In a memo to shareholders, Microsoft CEO Steve Ballmer indicated that the company will be building hardware for its own software when it deems necessary, just like how it has built XBox consoles and the upcoming Surface tablets running Windows 8. This undoubtedly means that it will eventually build its own mobile phones running Windows Phone. While most people see this as a taking the Apple playbook of building software and hardware in-house, it’s actually more reminiscent of Twitter.
Twitter this year took control of its user experience and enforced new requirements for third party developers that essentially alienates Twitter apps that offer an alternative way for people to use Twitter instead of using the official apps.
Microsoft’s decision to build the Surface tablets was also based on its desire to deliver a consistent user experience in using Windows 8. This move was evident initially when it released common hardware requirements for mobile phone manufacturers who want to build Windows Phone devices back in 2010. It is also evident from the fact that every Windows Phone, regardless of brand, works and looks the same way. The only differences being the built in apps and the physical appearance.

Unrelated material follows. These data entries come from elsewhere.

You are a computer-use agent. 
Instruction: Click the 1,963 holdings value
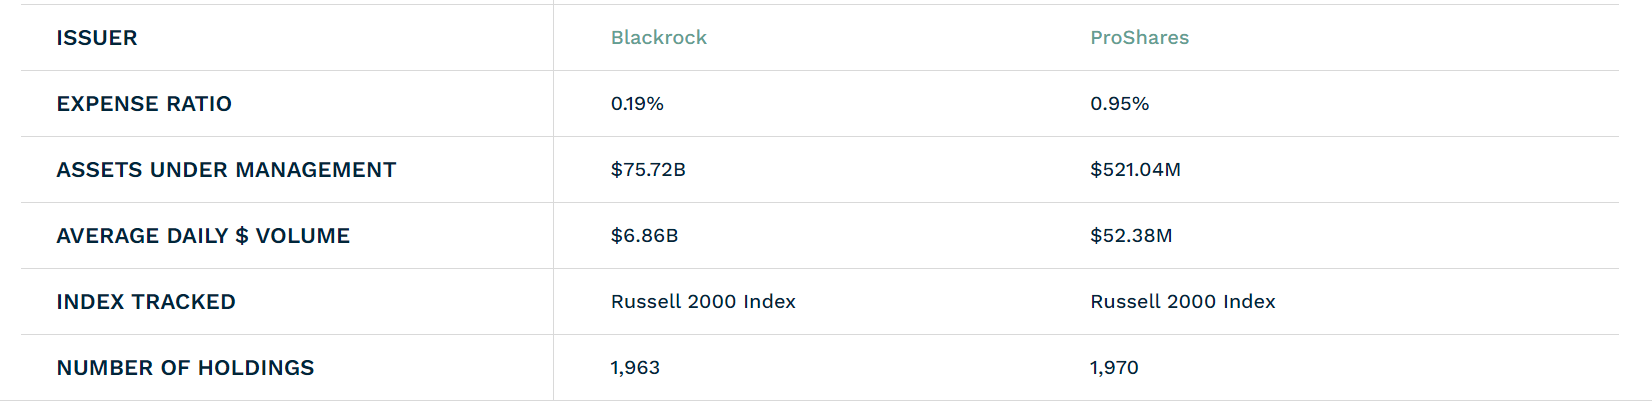(x=635, y=368)
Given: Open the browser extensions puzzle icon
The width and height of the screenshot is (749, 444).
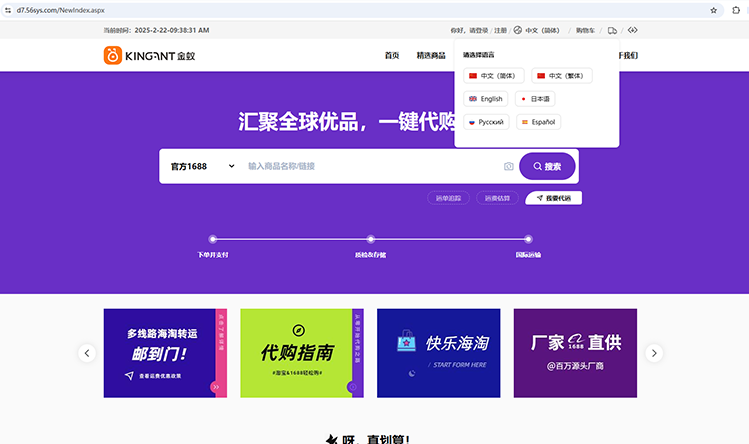Looking at the screenshot, I should point(736,9).
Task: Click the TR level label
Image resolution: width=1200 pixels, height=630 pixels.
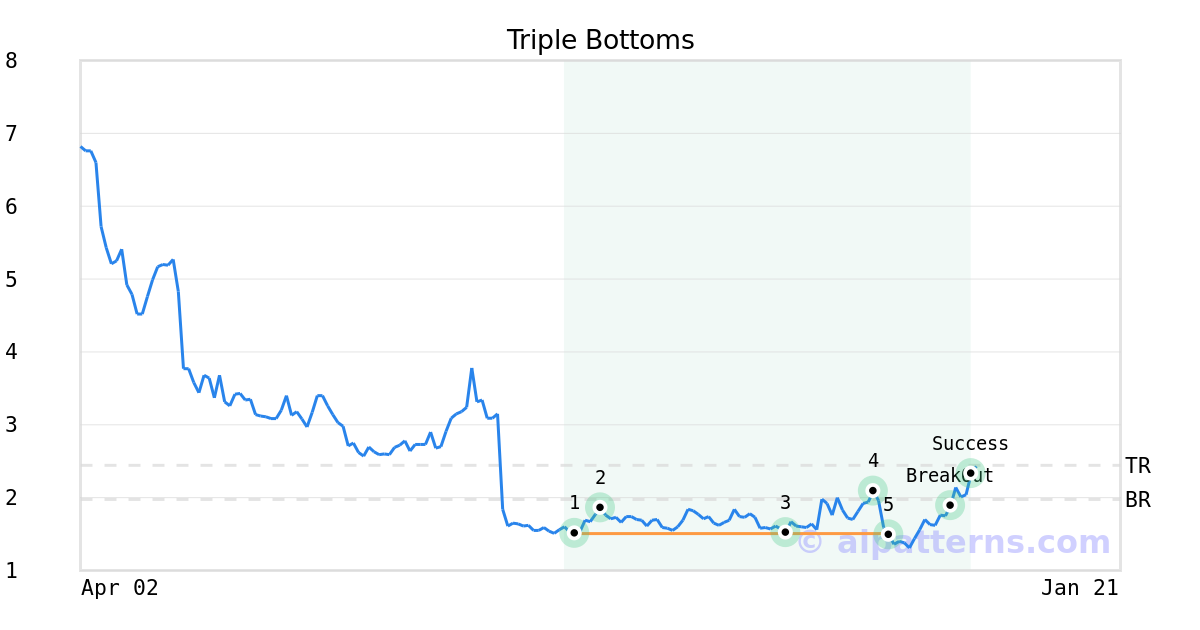Action: pyautogui.click(x=1137, y=466)
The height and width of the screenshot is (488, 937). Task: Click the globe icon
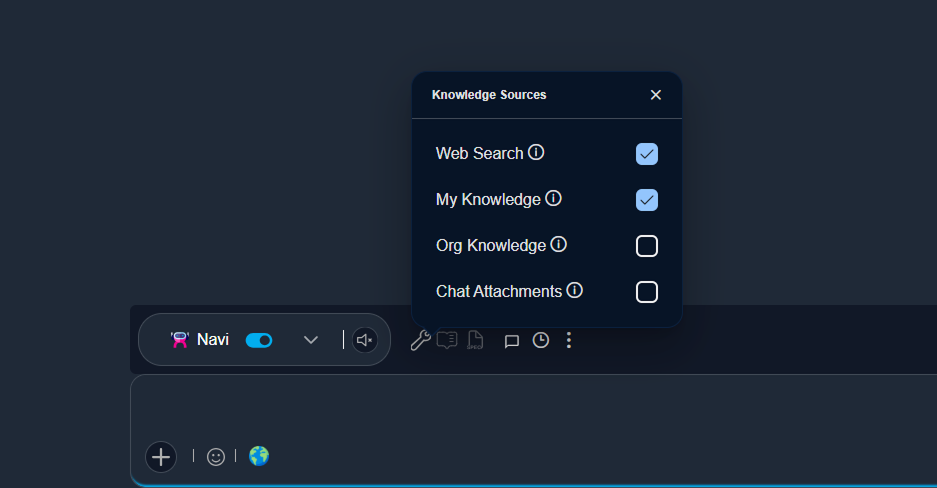(259, 456)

More recently, Microsoft has been rumored to be building its own Windows Phone devices and could be introducing its first self-branded device very soon. By taking control of the user experience of its software, while it is reminiscent of Apple’s strategy, given that Microsoft has always been partnering with vendors to provide hardware for its software solutions, it’s more akin to Twitter pushing away particular developers and apps by providing its own experience.
Twitter is effectively saying that there can only be one true Twitter experience. Developers can create services and tools that take advantage of Twitter’s data and posts uploaded by its users but developers are being strongly discouraged to create apps that compete with Twitter’s own apps.
Nobody is making XBox hardware other than Microsoft and the company has enjoyed a market leading position especially since the Kinect add-on was released in 2010. Clearly Microsoft must have realized that this strategy could work for its software business and so it tried it with Windows Phone before applying it to the rest of the Windows family.
As revealed by the Home Shopping Network earlier this week, some of the PCs that carry Windows 8 will unfortunately also carry crapware, additional software deemed necessary by the vendor but not endorsed by Microsoft. Additional apps like these add bloat, and often non-removable, causing slowdowns and distractions to consumers when using their computers.
In order to ensure that Windows 8 computers are delivered as is to the consumers without any additional software that may taint the experience, it would require Microsoft to build and sell its own hardware. With Microsoft Stores popping up across the United States and perhaps eventually across the world, the company will have had the all important retail space to show off its own devices.
At the moment, Microsoft Stores are not traffic magnets but that’s probably because people are not that interested in trying out the products on offer. It needs to reverse that lackadaisical consumer attitude and having compelling products of its own would go some ways towards renewing public interest.